Records from a pointing dataset
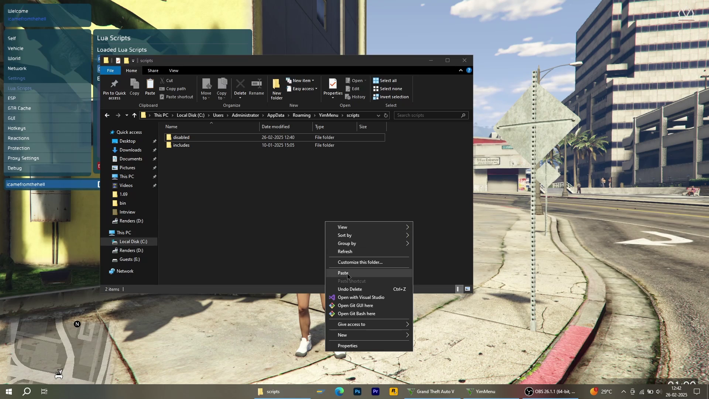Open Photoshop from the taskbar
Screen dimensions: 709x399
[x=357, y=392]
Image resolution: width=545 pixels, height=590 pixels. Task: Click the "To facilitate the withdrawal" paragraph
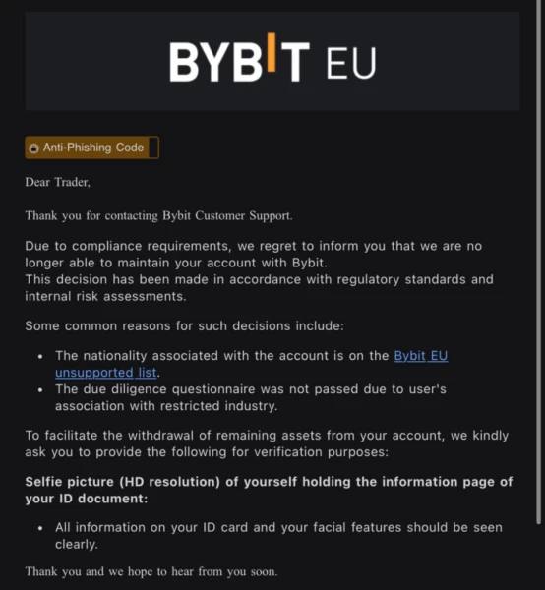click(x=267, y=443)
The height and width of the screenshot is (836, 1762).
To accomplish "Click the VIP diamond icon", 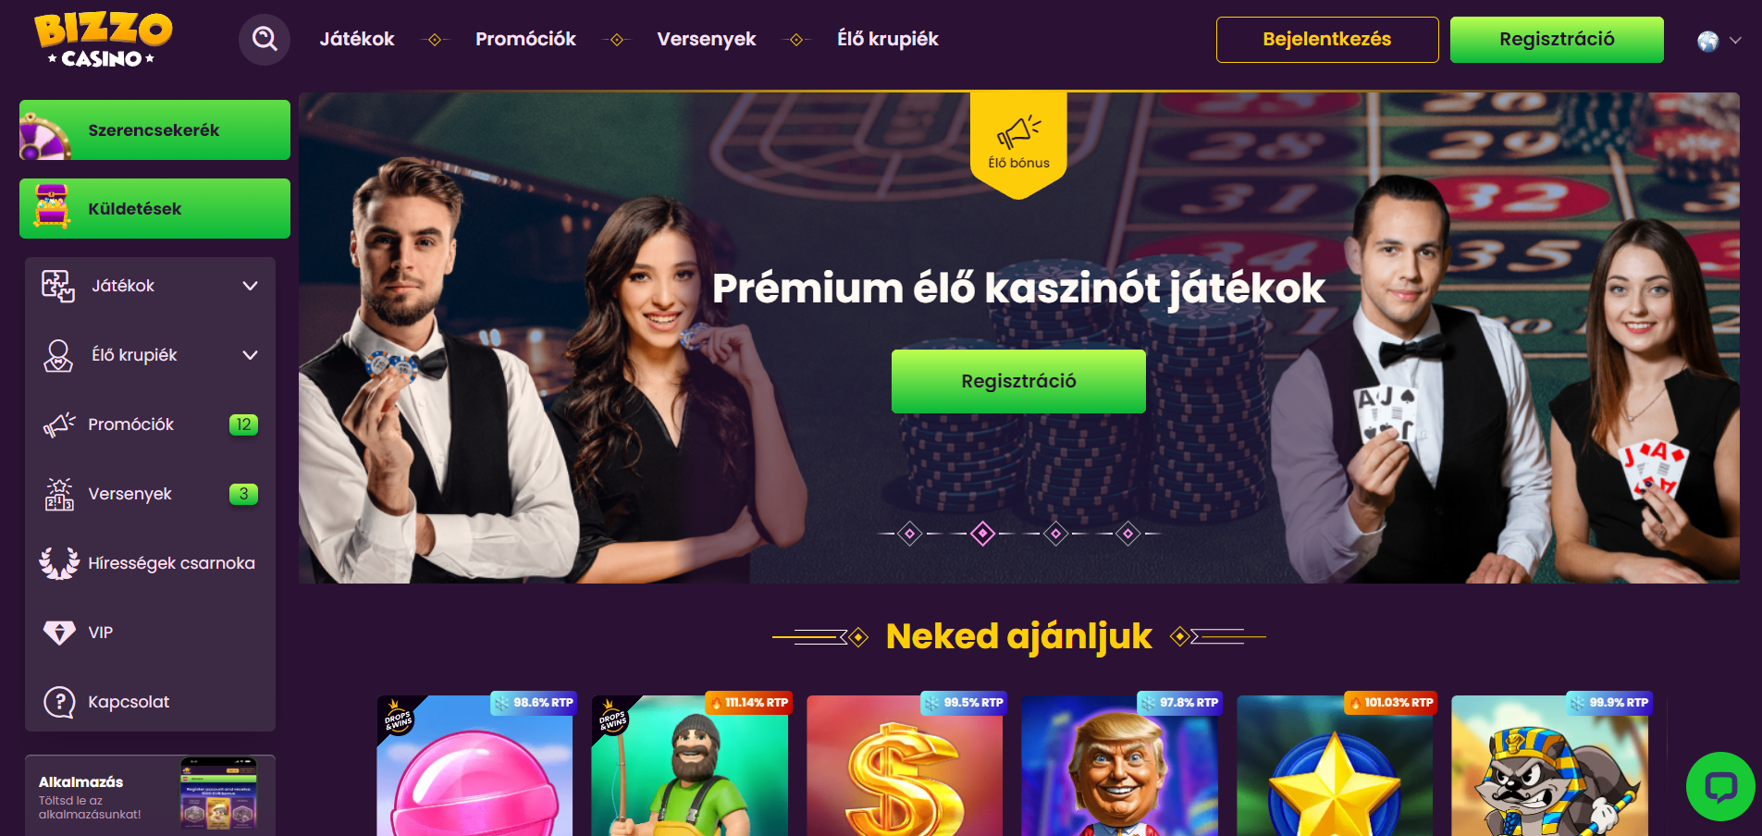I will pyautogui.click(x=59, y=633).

* * *

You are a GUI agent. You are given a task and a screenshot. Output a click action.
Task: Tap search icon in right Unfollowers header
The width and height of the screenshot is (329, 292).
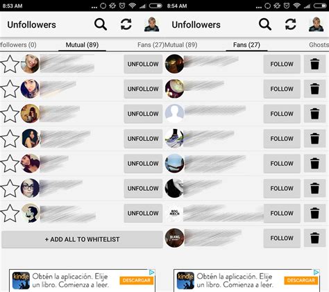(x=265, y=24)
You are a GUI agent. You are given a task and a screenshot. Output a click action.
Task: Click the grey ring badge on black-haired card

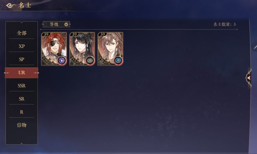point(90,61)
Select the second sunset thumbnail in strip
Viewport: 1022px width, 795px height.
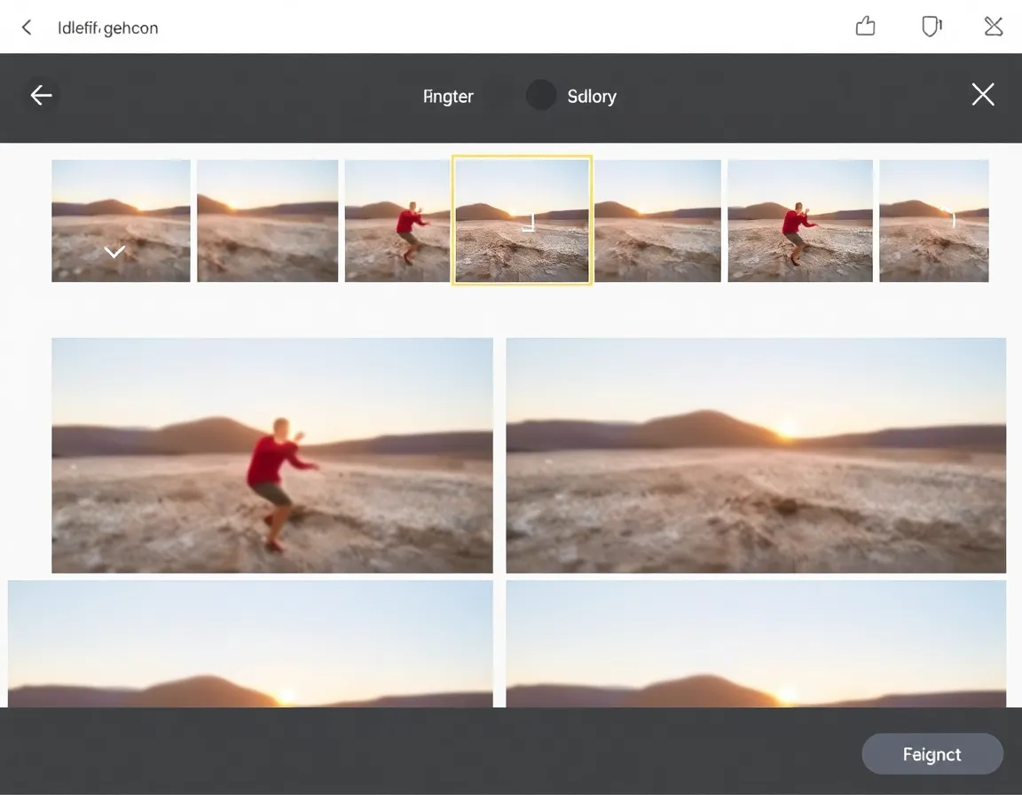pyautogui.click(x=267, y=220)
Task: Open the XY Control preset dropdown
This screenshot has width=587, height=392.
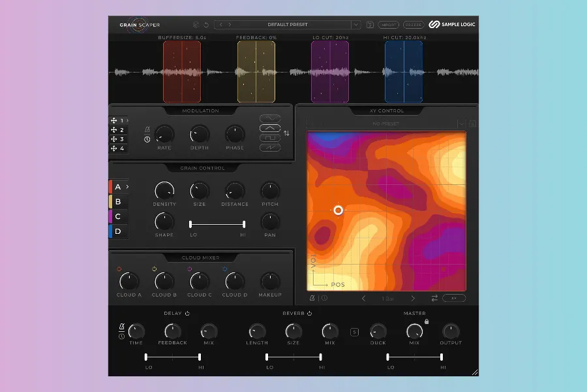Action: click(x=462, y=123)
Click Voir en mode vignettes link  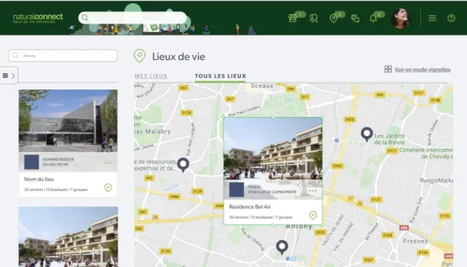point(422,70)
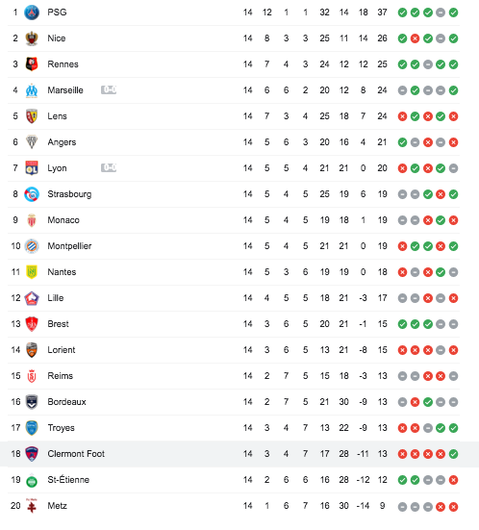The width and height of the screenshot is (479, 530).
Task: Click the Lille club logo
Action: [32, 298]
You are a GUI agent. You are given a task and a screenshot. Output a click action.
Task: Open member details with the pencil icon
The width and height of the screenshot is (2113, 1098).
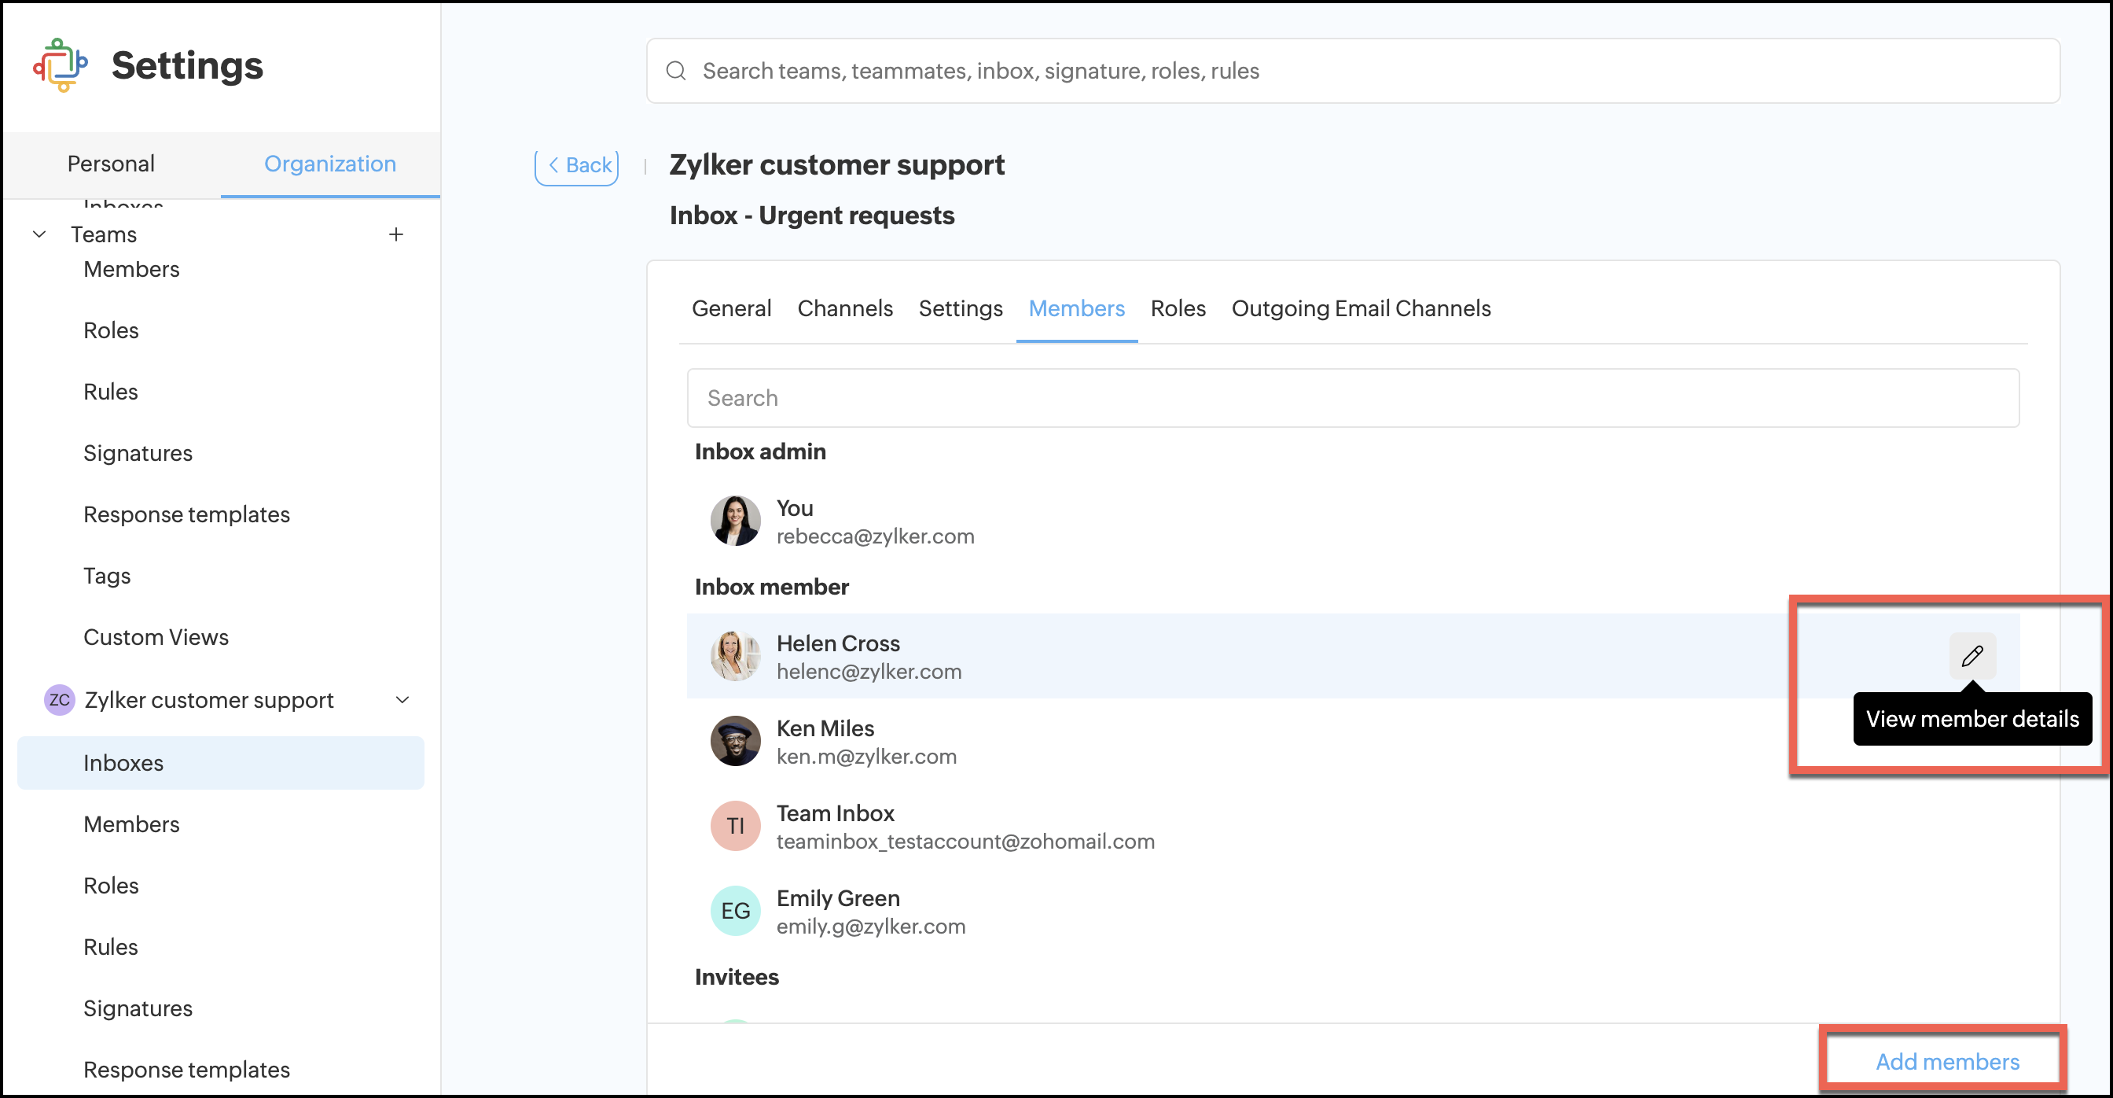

* * *

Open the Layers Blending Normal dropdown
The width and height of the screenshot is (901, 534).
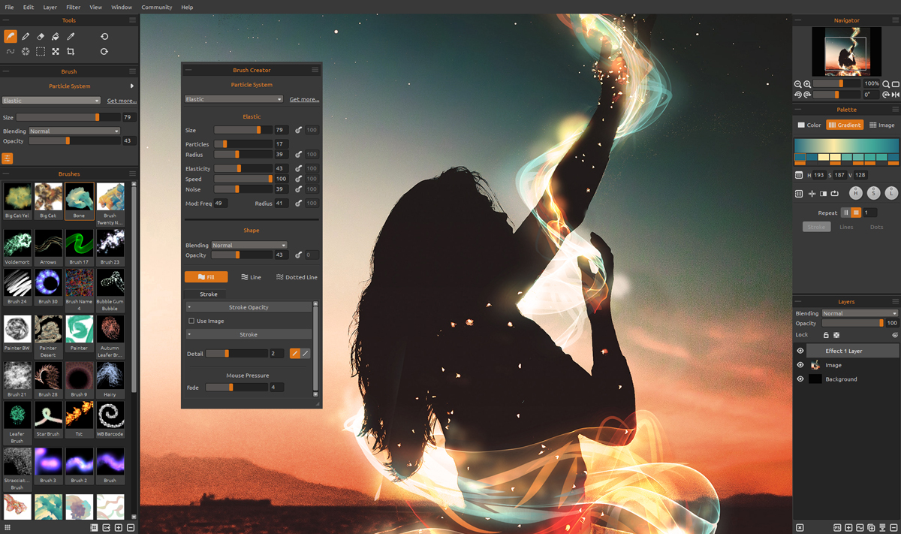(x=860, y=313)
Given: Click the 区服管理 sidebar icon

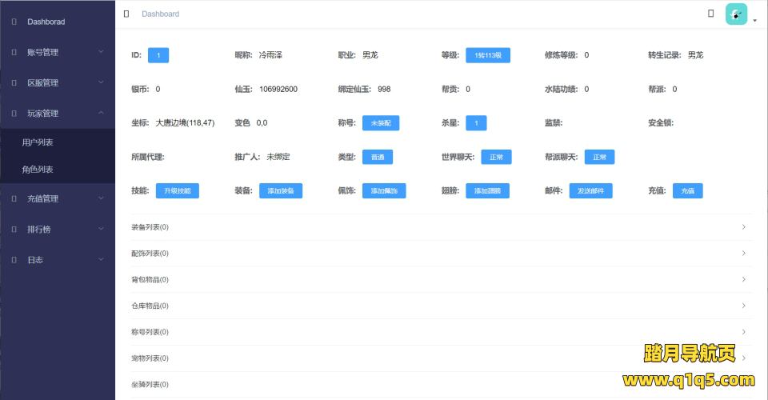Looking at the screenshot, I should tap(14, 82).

• [Work to complete]
Rewrite the records from the line with "Open the Layers Blending Normal dropdown" to the line with "Looking at the", changing "dropdown" to "menu" and leaving everything else unchanged. Leave the pictures out.

• [Finished answer]
Open the Layers Blending Normal menu
The width and height of the screenshot is (901, 534).
(x=860, y=313)
Given: Click the 区服管理 sidebar icon

Looking at the screenshot, I should tap(14, 82).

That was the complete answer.